┌──

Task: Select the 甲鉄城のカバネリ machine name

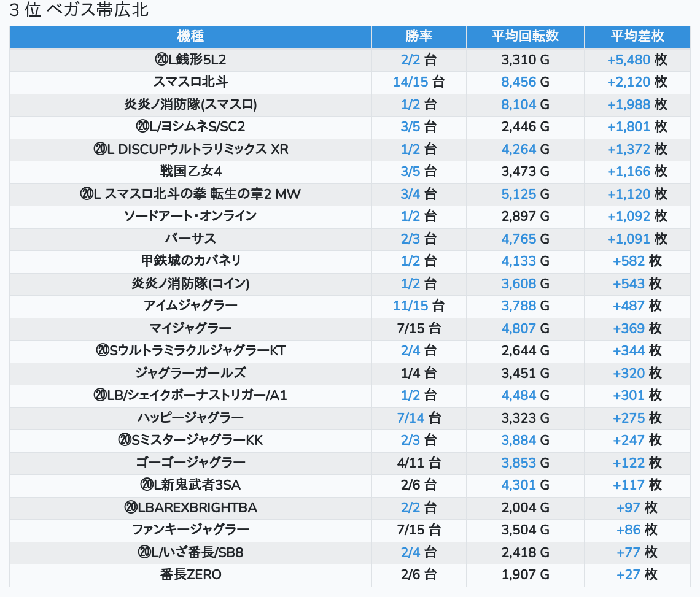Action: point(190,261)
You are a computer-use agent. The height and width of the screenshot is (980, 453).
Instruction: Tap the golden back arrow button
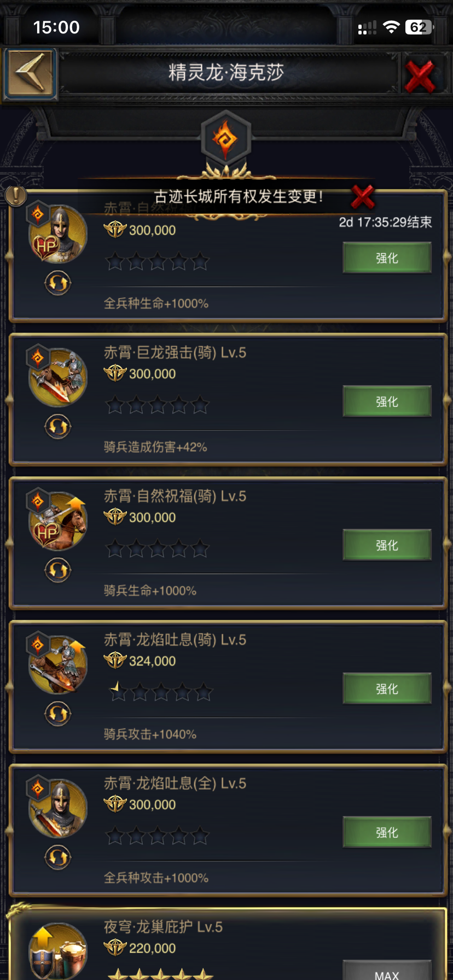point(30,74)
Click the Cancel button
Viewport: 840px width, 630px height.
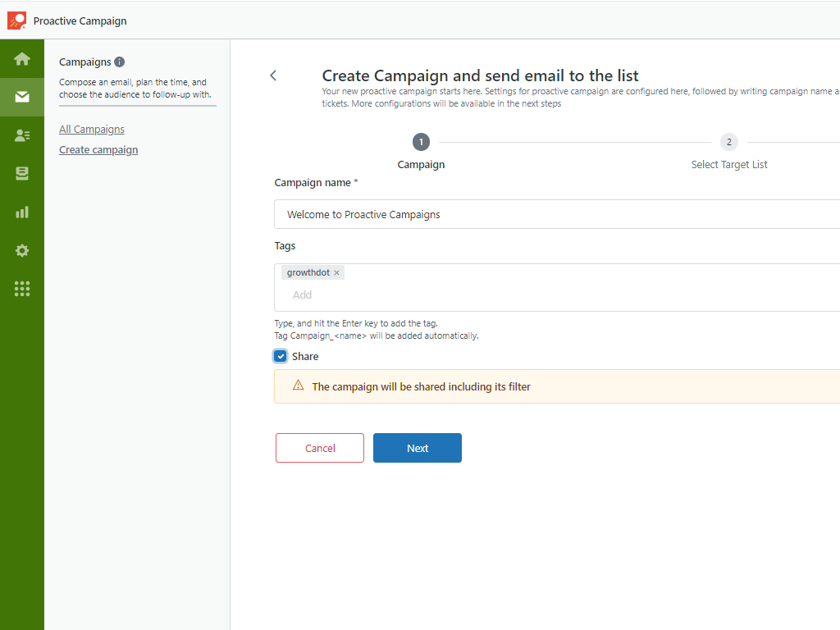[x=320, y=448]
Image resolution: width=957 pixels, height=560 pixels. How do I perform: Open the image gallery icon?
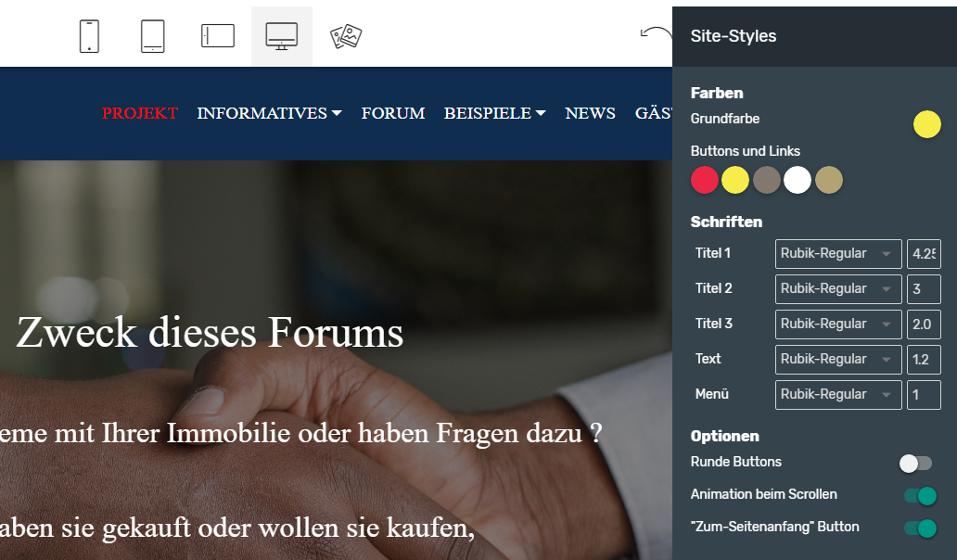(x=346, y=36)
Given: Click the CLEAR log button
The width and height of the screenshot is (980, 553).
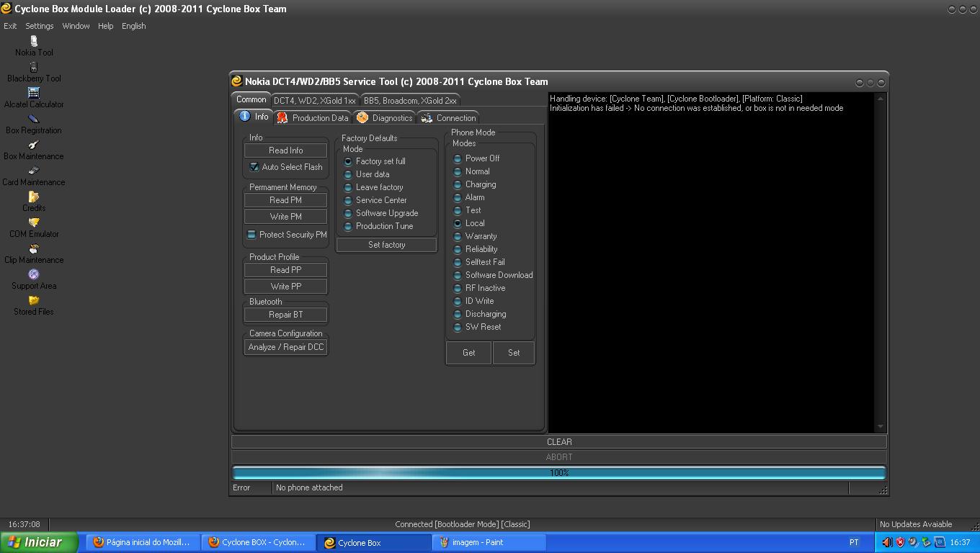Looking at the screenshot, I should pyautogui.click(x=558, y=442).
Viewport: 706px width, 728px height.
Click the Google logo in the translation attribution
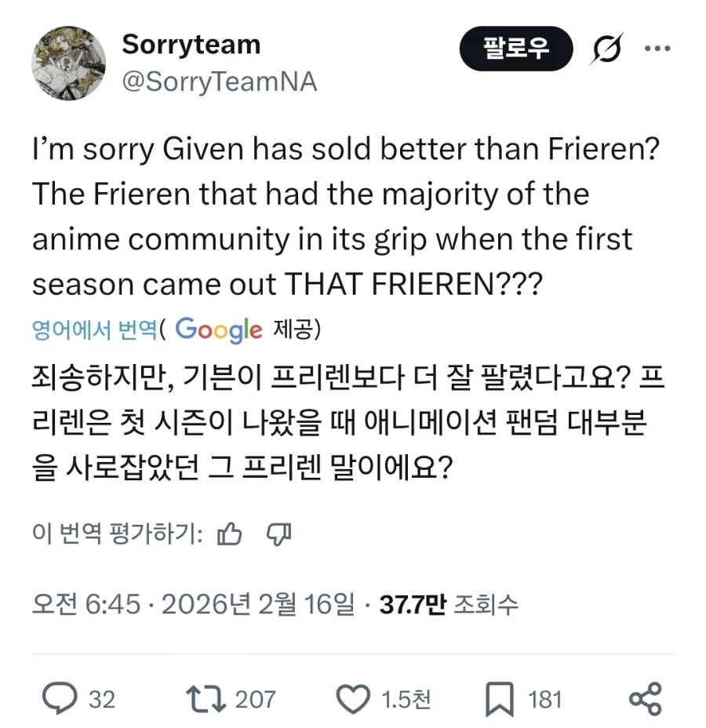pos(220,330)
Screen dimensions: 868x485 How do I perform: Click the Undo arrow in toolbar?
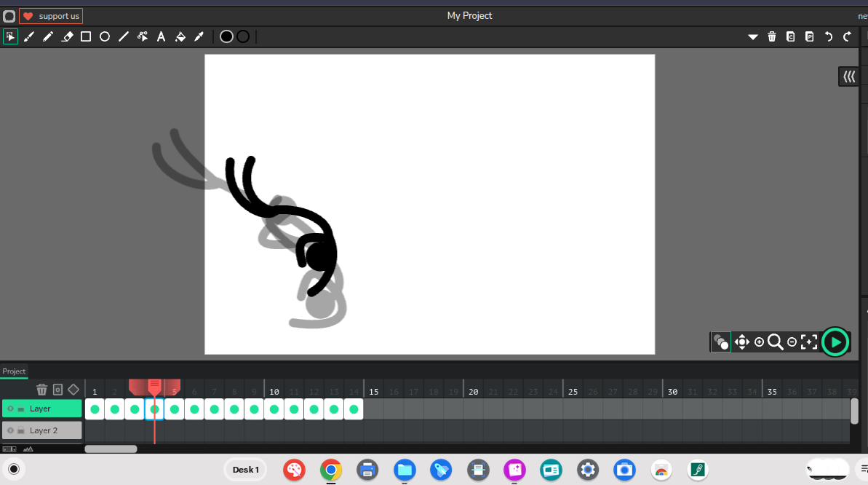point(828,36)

└──

### EXERCISE OBJECTIVE
The needed output is the lines from the one with "Click the Cancel button" through the end of the listing, written out exactly, both ends included, pictures excluded.

### WRITTEN RESPONSE
Click the Cancel button
Viewport: 840px width, 630px height.
[x=320, y=448]
Image resolution: width=957 pixels, height=560 pixels. How do I perform: Open the image gallery icon?
(x=346, y=36)
Given: Click the CLEAR log button
The width and height of the screenshot is (980, 553).
Looking at the screenshot, I should pyautogui.click(x=558, y=442).
Viewport: 706px width, 728px height.
Click the Google logo in the translation attribution
pos(220,330)
Screen dimensions: 868x485 How do I perform: Click the Undo arrow in toolbar?
point(828,36)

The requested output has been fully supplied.